The flagship is the O’Brien Gold Project on the Cadillac Break. This is a historic, high‑grade, narrow quartz‑sulphide veins that they’ve reimagined as a larger, lower cut‑off (2.2 g/t) underground operation. The July 2025 PEA pegs the project at C$532M after‑tax NPV5%, 48% IRR, two‑year payback, C$175M initial capex, ~11‑year LOM, ~650 koz payable at ~US$1,059/oz AISC, all assuming US$2,550/oz gold and a non‑binding toll‑milling concept with IAMGOLD’s Doyon mill 21 km away. About 44% of the mine plan is still Inferred, and the flow sheet, arsenic penalties, and a planned vertical conveyor (with no hard capex/availability disclosed yet) are all points you’ll want them to nail down before you call it de‑risked.

TLTW

  • 1) PEA Numbers
    The headline numbers look great on paper: C$532M after‑tax NPV5%, 48% IRR, and just C$175M upfront. They do lean on some assumptions (US$2,550/oz gold, 0.73 FX) and a mine plan where ~44% of ounces are still Inferred. AISC of ~US$1,059/oz leaves room at today’s price.
  • 2) Timing
    They pushed the PEA out before updating the resource on purpose. They wanted to prove there’s a mine “today” on the 2023 block model and a conceptual tolling path, instead of riding the endless hamster wheel of drill‑update‑repeat. That gives investors a clean snapshot now, but forces you to mentally overlay the growth (and the cost to convert it to Indicated) yourself.
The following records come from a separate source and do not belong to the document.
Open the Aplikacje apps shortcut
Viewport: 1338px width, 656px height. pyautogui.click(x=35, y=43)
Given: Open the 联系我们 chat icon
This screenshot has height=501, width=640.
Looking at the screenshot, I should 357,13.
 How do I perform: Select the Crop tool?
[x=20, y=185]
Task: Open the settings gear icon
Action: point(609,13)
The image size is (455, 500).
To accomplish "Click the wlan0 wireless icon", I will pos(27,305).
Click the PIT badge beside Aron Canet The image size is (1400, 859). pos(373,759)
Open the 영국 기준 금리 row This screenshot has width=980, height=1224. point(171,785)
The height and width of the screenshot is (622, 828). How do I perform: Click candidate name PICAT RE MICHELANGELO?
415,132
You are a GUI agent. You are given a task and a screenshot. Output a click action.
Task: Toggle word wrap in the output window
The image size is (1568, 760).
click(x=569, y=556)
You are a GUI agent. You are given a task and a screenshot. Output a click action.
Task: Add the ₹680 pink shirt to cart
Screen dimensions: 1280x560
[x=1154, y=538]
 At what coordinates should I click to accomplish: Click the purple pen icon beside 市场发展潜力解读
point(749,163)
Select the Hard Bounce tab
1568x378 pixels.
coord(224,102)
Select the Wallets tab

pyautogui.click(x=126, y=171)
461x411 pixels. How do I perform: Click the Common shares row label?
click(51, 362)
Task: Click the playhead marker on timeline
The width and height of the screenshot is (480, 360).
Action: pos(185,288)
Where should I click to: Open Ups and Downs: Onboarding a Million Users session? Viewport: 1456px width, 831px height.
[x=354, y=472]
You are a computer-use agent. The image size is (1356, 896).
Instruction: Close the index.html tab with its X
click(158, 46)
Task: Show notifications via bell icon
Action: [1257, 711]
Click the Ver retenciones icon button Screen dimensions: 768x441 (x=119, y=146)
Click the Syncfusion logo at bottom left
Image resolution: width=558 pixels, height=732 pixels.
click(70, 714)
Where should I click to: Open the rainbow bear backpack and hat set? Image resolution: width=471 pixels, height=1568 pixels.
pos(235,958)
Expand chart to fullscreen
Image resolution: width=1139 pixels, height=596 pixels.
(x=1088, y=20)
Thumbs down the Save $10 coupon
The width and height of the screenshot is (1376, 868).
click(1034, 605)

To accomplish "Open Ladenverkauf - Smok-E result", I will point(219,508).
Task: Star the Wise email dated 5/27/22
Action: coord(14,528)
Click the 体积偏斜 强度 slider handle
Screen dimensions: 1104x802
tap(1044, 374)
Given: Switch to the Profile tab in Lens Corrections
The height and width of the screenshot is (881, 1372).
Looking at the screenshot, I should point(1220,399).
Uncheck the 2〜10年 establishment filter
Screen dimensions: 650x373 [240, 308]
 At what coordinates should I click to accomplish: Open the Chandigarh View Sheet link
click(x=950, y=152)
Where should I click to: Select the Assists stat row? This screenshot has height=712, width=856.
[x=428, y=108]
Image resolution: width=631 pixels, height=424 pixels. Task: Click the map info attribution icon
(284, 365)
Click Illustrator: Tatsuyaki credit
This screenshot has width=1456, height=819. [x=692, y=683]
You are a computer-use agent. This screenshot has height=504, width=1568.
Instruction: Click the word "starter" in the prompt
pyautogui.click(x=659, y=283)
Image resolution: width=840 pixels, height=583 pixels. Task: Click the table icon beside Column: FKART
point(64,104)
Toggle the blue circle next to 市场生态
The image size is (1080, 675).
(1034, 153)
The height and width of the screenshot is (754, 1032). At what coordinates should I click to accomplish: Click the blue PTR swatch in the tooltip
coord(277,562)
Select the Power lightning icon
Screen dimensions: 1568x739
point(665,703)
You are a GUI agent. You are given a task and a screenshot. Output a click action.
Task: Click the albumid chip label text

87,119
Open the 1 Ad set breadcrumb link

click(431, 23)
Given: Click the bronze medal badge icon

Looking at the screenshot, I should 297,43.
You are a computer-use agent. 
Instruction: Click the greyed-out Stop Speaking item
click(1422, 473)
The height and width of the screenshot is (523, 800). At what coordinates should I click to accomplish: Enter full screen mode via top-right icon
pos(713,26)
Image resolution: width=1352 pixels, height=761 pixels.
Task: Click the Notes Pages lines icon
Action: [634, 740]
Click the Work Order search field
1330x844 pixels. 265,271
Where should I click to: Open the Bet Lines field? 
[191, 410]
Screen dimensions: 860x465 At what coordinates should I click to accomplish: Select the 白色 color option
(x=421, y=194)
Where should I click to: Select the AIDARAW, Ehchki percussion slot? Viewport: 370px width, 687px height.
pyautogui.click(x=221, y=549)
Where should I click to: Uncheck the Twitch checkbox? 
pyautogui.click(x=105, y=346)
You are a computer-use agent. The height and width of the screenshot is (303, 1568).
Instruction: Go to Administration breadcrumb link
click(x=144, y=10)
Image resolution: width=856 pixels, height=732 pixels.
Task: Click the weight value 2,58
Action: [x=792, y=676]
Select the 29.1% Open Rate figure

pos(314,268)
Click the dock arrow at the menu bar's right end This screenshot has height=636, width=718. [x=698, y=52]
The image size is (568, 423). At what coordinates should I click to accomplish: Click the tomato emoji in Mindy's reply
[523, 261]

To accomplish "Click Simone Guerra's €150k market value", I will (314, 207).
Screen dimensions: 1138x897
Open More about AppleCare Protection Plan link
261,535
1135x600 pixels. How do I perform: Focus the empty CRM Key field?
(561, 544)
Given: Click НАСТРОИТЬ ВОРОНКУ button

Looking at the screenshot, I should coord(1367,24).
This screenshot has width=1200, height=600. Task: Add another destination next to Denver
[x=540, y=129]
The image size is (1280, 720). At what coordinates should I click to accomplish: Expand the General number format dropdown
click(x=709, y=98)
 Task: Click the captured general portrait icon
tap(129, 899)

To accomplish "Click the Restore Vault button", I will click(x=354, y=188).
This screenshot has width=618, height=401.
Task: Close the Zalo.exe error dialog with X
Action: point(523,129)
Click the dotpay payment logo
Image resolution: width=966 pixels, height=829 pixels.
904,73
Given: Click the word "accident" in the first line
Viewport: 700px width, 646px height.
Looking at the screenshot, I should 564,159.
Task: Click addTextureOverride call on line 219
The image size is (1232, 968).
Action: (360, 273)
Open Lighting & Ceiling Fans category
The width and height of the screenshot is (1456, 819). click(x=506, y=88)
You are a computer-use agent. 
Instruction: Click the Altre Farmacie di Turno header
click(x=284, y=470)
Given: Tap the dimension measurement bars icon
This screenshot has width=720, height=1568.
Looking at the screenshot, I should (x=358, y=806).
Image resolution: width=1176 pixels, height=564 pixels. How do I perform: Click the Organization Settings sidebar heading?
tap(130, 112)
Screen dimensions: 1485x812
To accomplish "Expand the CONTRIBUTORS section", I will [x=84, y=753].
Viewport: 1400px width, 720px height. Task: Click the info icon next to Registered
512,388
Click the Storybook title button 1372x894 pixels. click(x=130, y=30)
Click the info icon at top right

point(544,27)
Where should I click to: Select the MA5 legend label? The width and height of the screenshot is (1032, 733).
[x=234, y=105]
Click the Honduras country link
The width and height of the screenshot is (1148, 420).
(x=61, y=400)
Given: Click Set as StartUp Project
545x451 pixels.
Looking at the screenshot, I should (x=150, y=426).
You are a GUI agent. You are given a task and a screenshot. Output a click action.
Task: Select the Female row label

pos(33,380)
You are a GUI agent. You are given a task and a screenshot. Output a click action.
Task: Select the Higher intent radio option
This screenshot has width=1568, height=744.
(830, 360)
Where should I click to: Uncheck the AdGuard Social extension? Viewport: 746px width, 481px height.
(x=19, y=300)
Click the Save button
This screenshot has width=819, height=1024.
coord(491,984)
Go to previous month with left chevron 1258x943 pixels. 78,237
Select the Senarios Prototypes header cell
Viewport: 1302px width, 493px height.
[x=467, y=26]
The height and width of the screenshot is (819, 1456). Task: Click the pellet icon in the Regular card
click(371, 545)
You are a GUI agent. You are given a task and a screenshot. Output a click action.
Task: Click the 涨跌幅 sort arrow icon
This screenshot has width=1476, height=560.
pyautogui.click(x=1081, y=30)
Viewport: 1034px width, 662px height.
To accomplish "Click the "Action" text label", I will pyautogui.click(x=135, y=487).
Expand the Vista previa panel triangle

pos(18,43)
  • 3) Current Drill Program
    A fully funded 50 to 60 km directional program is stepping below the old mine toward ~2 km depth, and every wedge under the old workings is mineralized so far, according to CEO Matt Manson. That supports the 3 to 4 Moz target narrative but “hits” aren’t “reserves.” Geometry, spacing, and reconciliation still have to prove mineable continuity, and with the cut‑off dropped to 2.2 g/t, dilution risk just got a louder voice.
  • 4) Conveyor Belt
    They’ve chosen a vertical conveyor from ~300 m to surface to cut diesel, ventilation, and cycle times. There’s too much to talk about here, so I can’t summarise it in a neat paragraph but Matt’s explanation during the interview is worth listening to.
  • 5) Relationships
    Talks with IAMGOLD and First Nations are “constructive,” but nothing is binding. The Doyon toll‑milling MOU is non‑binding, non‑exclusive, and there are no LOIs, penalty ladders, or throughput guarantees disclosed. Baseline environmental work has started and early engagement with Long Point and Pikogan First Nations is under way, but no IBAs, revenue‑sharing terms, or closure‑bond numbers are public.